Watching the boy's family march on while he lay there left Liu feeling shocked and numb.

The photo of Kurdi brought this memory back into clear focus, leading Liu to decide that she had to do something helpful.

"I simply want to use what I am good at, filming in this case, to help them. I hope more people will learn about them and want to give them aid after the film gets its wide release," Liu told the Global Times.

Liu decided to present a children's perspective when delving into this group's stories. The documentary focuses on four children whose grandparents were once forced to flee their homes in Pakistan and Bangladesh to head to India: 7-year-old Dano lives in Varanasi, 8-year-old Paump is from a village near Jaisalmer, 12-year-old Wine calls Mumbai home, while 18-year-old Chris resides in Barasat.

Liu and her team stayed with the children's families during the shoot, recording their relationships with their siblings and parents, who are generally considered second-generation immigrants into India.

But why the focus on children?

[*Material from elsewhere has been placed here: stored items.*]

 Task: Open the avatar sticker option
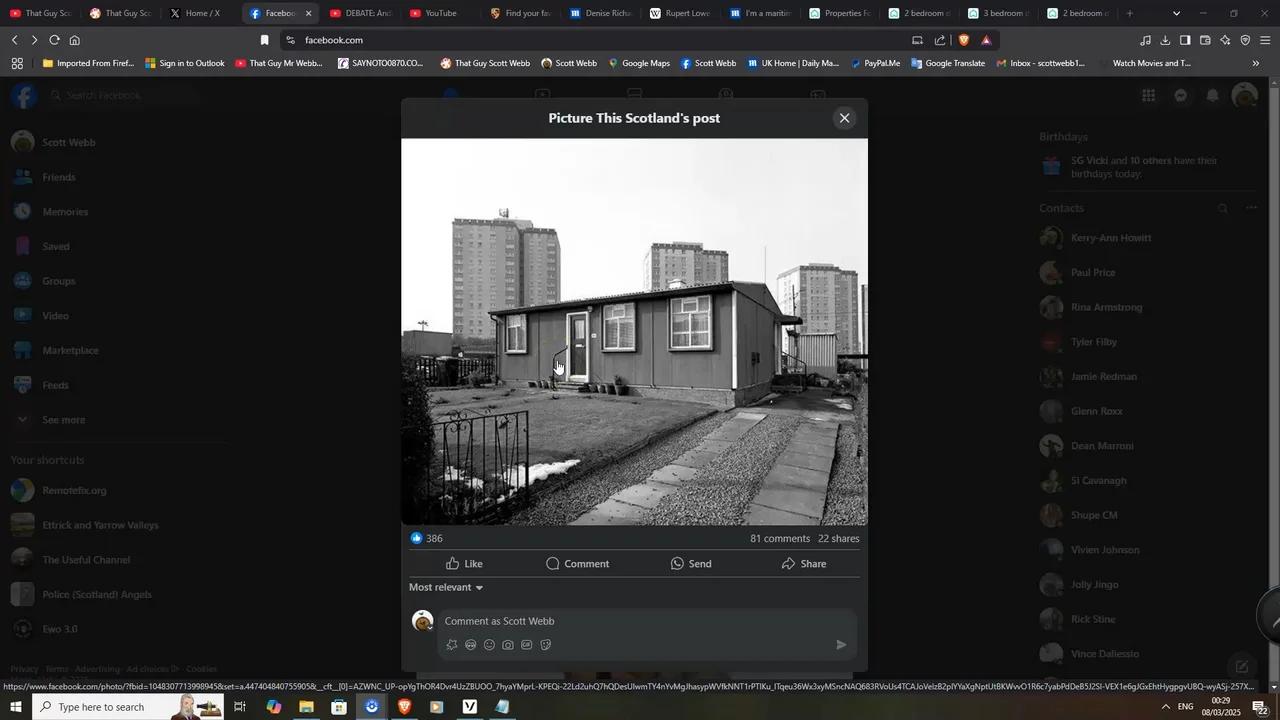tap(470, 644)
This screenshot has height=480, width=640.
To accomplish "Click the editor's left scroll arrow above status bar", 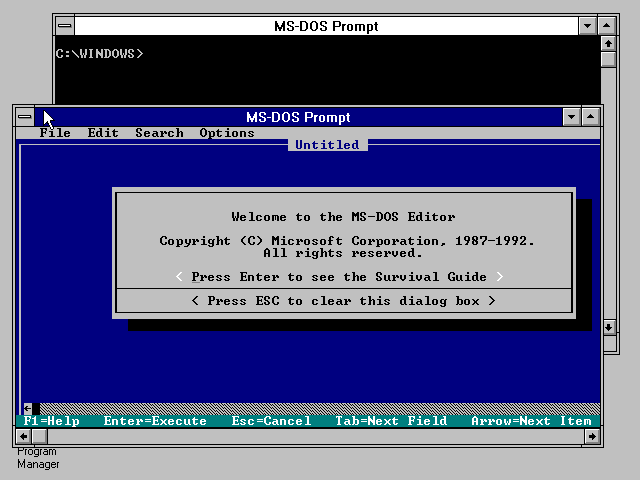I will [27, 408].
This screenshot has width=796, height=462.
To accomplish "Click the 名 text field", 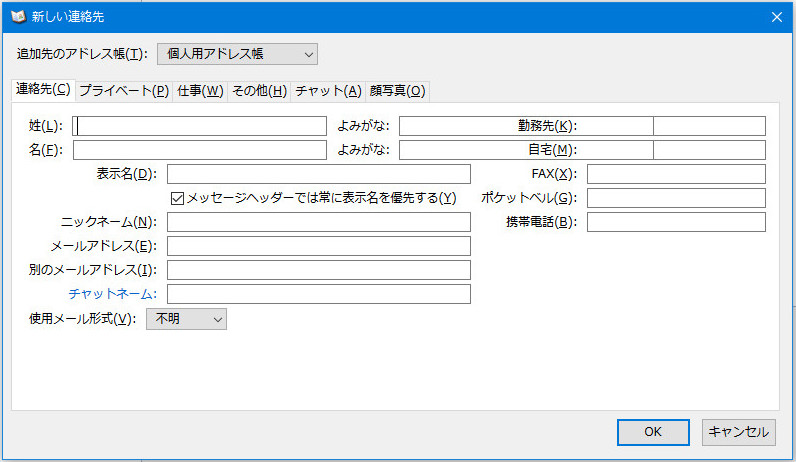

Similar concerns arose during their stay in India, Liu said, when some locals accused them of taking advantage of the children - which Liu said is not true.

"We chose them, because children are sensitive to social impacts. The influences of even the smallest moves of the people around them, good or bad, are rapidly reflected in them - as such you can actually learn some very rich lessons from these children," Liu said.

Changing and growing

Paump was one of the children from whom Liu learned a great deal.

Liu met the now 10-year-old Paump on a tourist trip to India in 2013 when she and her companions got lost in a desert near the village where the girl lived. The girl, who was then playing nearby, showed them the way back to civilization.

"She was so different," Liu recalled. Unlike other kids that Liu met in India, who wouldn't let tourists go until they handed over some money, Paump asked for nothing after she helped them.

However, when Liu met the girl again in 2015, Paump was no different than other kids begging for money.

"Her experience kind of reinforced my resolution to carry on this project," Liu said.

Borof reveals that Chris, like his grandfather who moved to India from Bangladesh during the war, wants to go to Mumbai. What sets the young man apart from his grandfather is that he dreams of working in Bollywood.

"This is another reason I want to continue to document their lives," Liu said. "I want to see for myself how these kids change and grow."

An ongoing project

Liu told the Global Times that she is currently working to expand the 60-minute rough-cut version that was screened in July, with the goal of adding more scenes to help make these children's stories more complete. She noted that before she left India, she gave Dano, Chris and Wine GoPro cameras and told them to film whatever they wanted.

The director said that she currently plans to turn this into a long-term project by going back every year to film the kids and collect the footage they shot that year to use in making new documentaries.